Deeper scratches may have to be buffed out with coarser compounds, same stuff you would use on a car finish.

However, if the scratches are deep enough, you will have to re sand (wet) with 400, 600, 1200 paper and then polish it up with the compounds. You have to be VERY carefull not to cut through the finish in that case.

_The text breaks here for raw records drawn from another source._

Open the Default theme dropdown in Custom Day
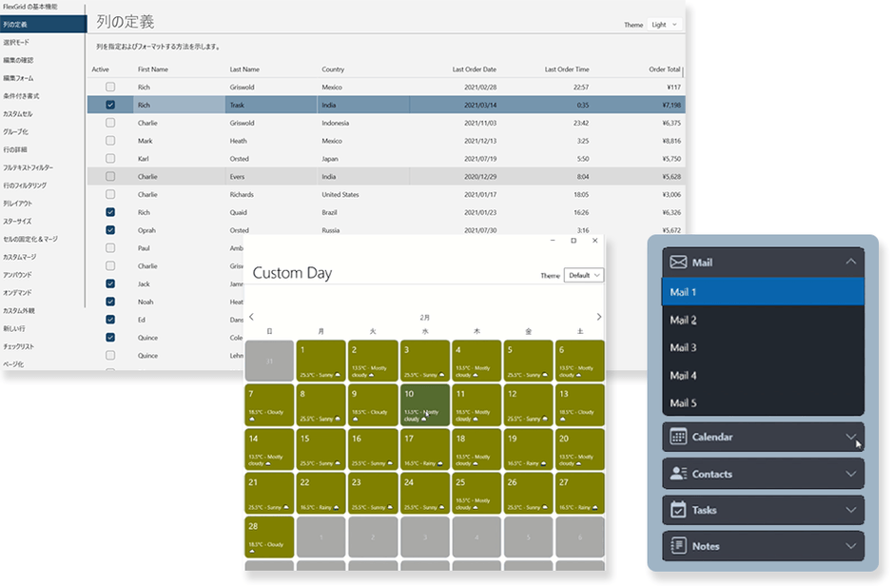The image size is (894, 586). point(584,275)
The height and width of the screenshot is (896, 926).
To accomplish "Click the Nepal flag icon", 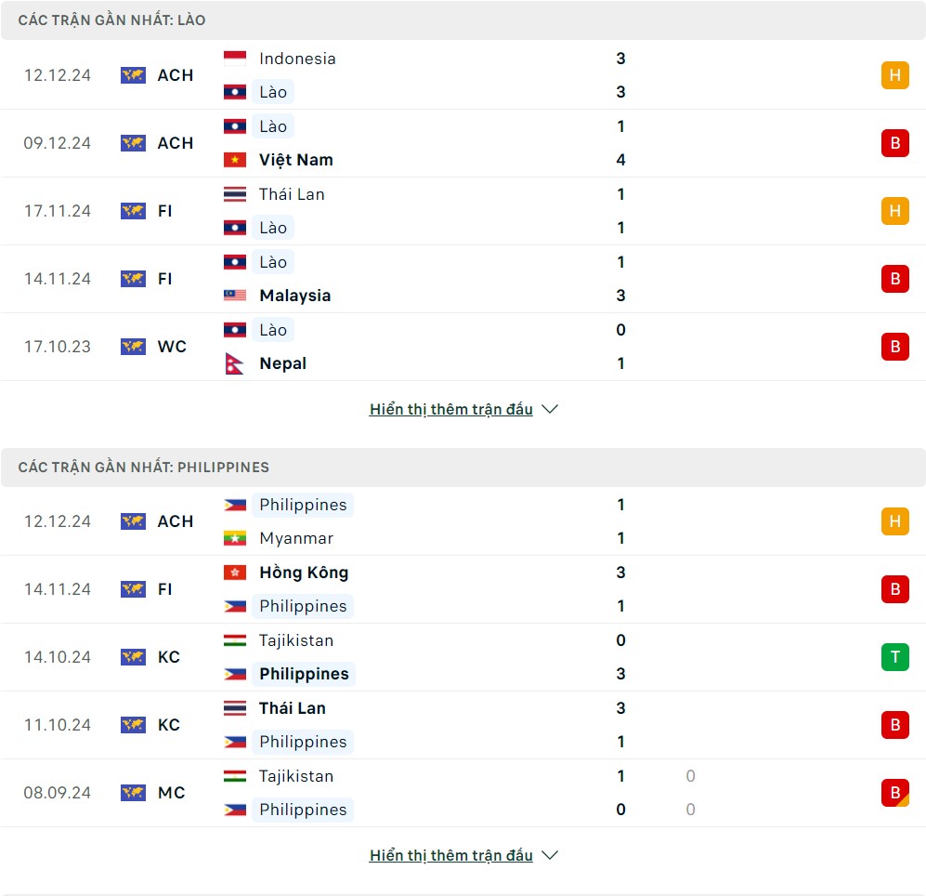I will pyautogui.click(x=234, y=363).
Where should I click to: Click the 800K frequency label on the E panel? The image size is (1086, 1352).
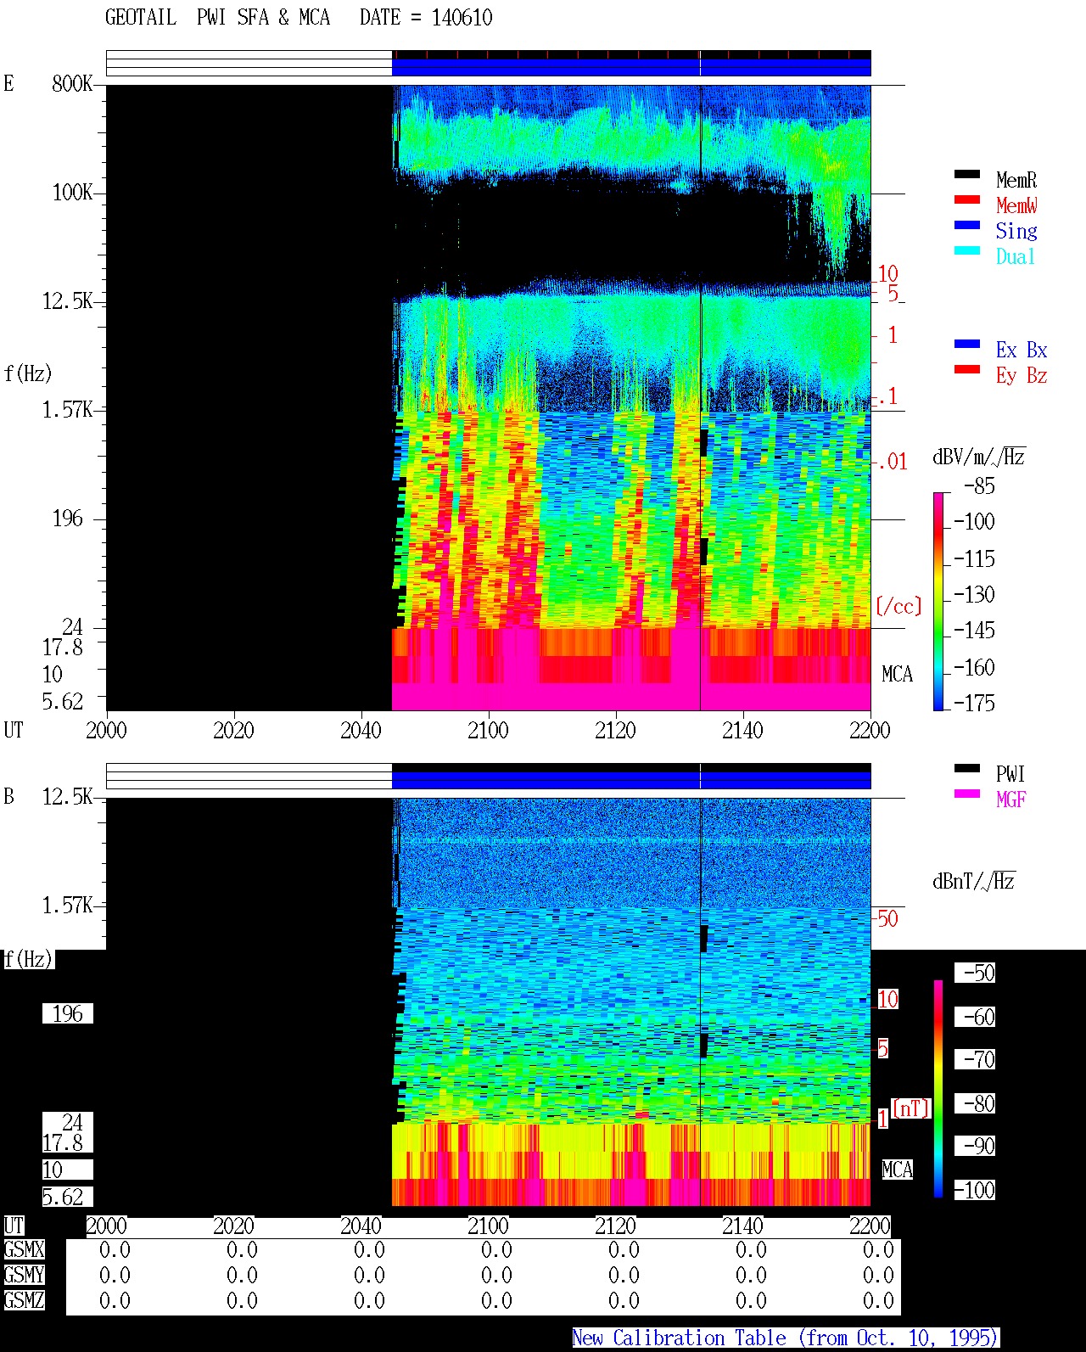click(x=72, y=83)
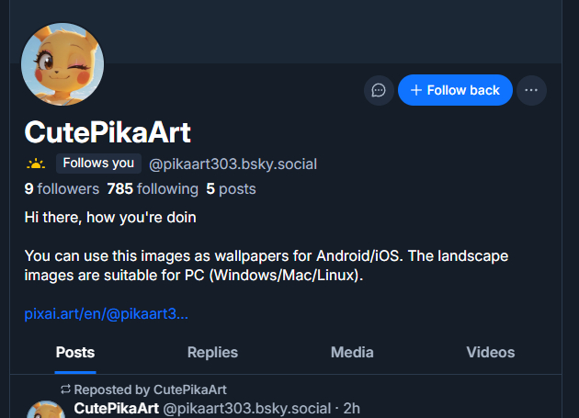
Task: Click the Follow back button
Action: tap(455, 90)
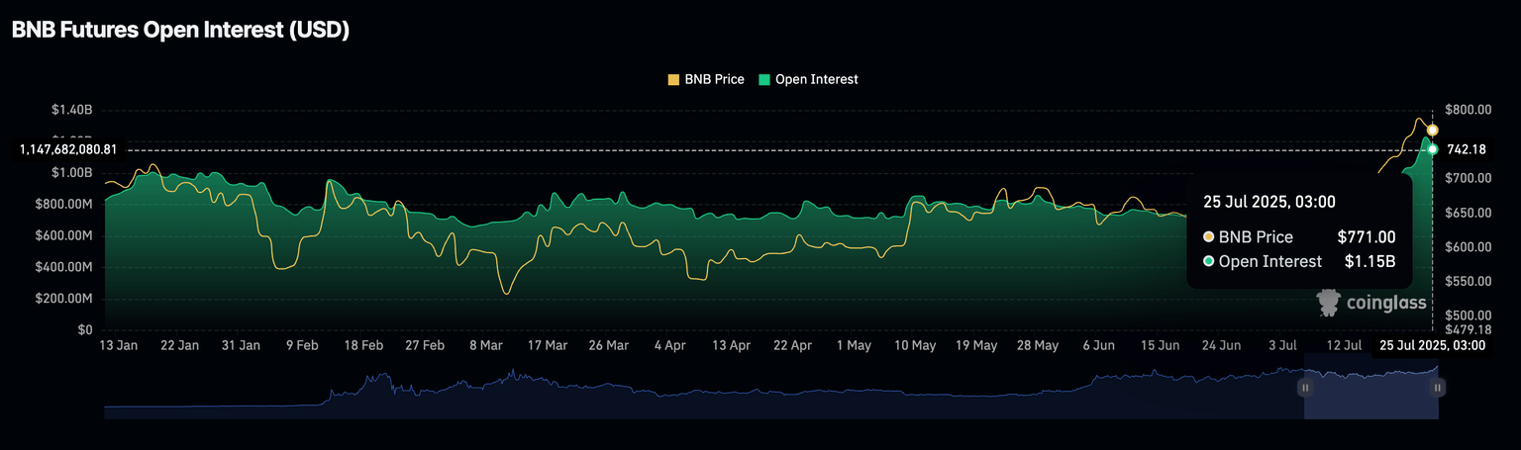Click the left range slider handle
1521x450 pixels.
click(x=1305, y=388)
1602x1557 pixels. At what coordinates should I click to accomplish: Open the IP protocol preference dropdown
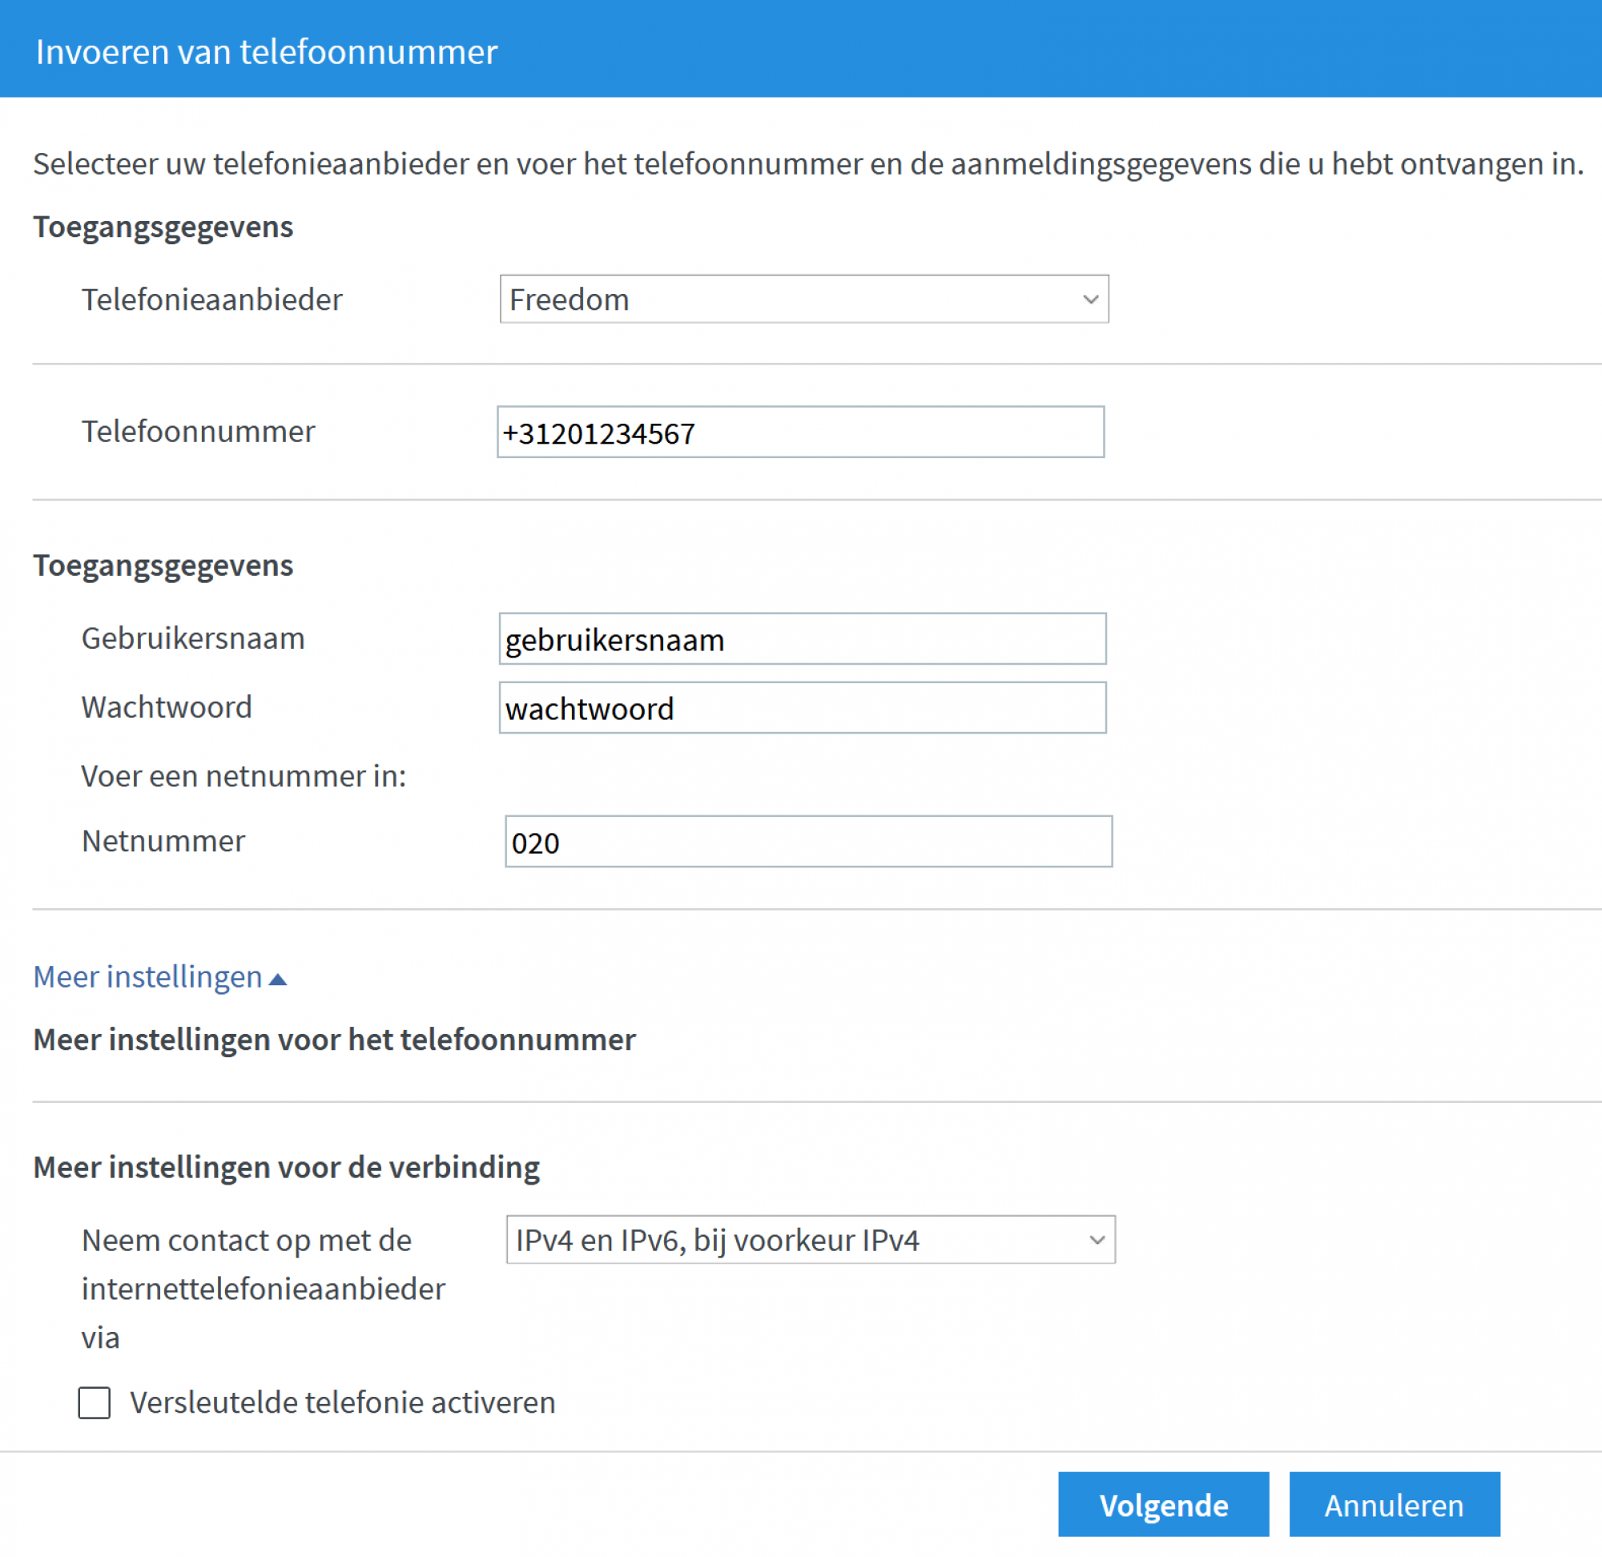[810, 1240]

I would try the swirl remover or a fine buffing compound first.

AJC


----------



## Samsquantch (Mar 5, 2009)

Thanks for the advice. I'll try that tonight. sdsre


----------



## Samsquantch (Mar 5, 2009)

Bought some Turtle Wax Swirl and Scratch Remover and it didn't work at all.


----------



## Ship of fools (Nov 17, 2007)

*I would leave it*

Most scratch's are a sign that the guitar was played and you can never really get the scratch's out, tilt the guitar side ways and they show up just like on a car, unless its been filled ( pro detailing ) and you have to remember that the color from the car will blend into the filler, but as we all know its only temporary.
Those battle scars are something more often to be proud of and shouldn't be hidden away and if they are deep well only a finisher will help fix that and often isn't worth for most to do.Ship


----------



## Samsquantch (Mar 5, 2009)

Ship of fools said:


> Most scratch's are a sign that the guitar was played and you can never really get the scratch's out, tilt the guitar side ways and they show up just like on a car, unless its been filled ( pro detailing ) and you have to remember that the color from the car will blend into the filler, but as we all know its only temporary.
> Those battle scars are something more often to be proud of and shouldn't be hidden away and if they are deep well only a finisher will help fix that and often isn't worth for most to do.Ship


I guess I'd be proud of the battle scars if I wasn't trying to sell the guitar...I need to at least try to get some out.


----------



## zontar (Oct 25, 2007)

Hey I bought my Les Paul and it was beat up--so it was honestly relic'd.:smile:

It didn't stop me, as the guitar itself was solid and in good shape--the dings and scratches added to its charm--and when I cleaned it up it was great.


----------



## ajcoholic (Feb 5, 2006)

Samsquantch said:


> Bought some Turtle Wax Swirl and Scratch Remover and it didn't work at all.


Then you will have to start with something coarser. Probably wet sand them out and then re polish by buffing with compound then the swirl remover. But if you are not familiar with doing this best leave it to someone who is.

AJC


----------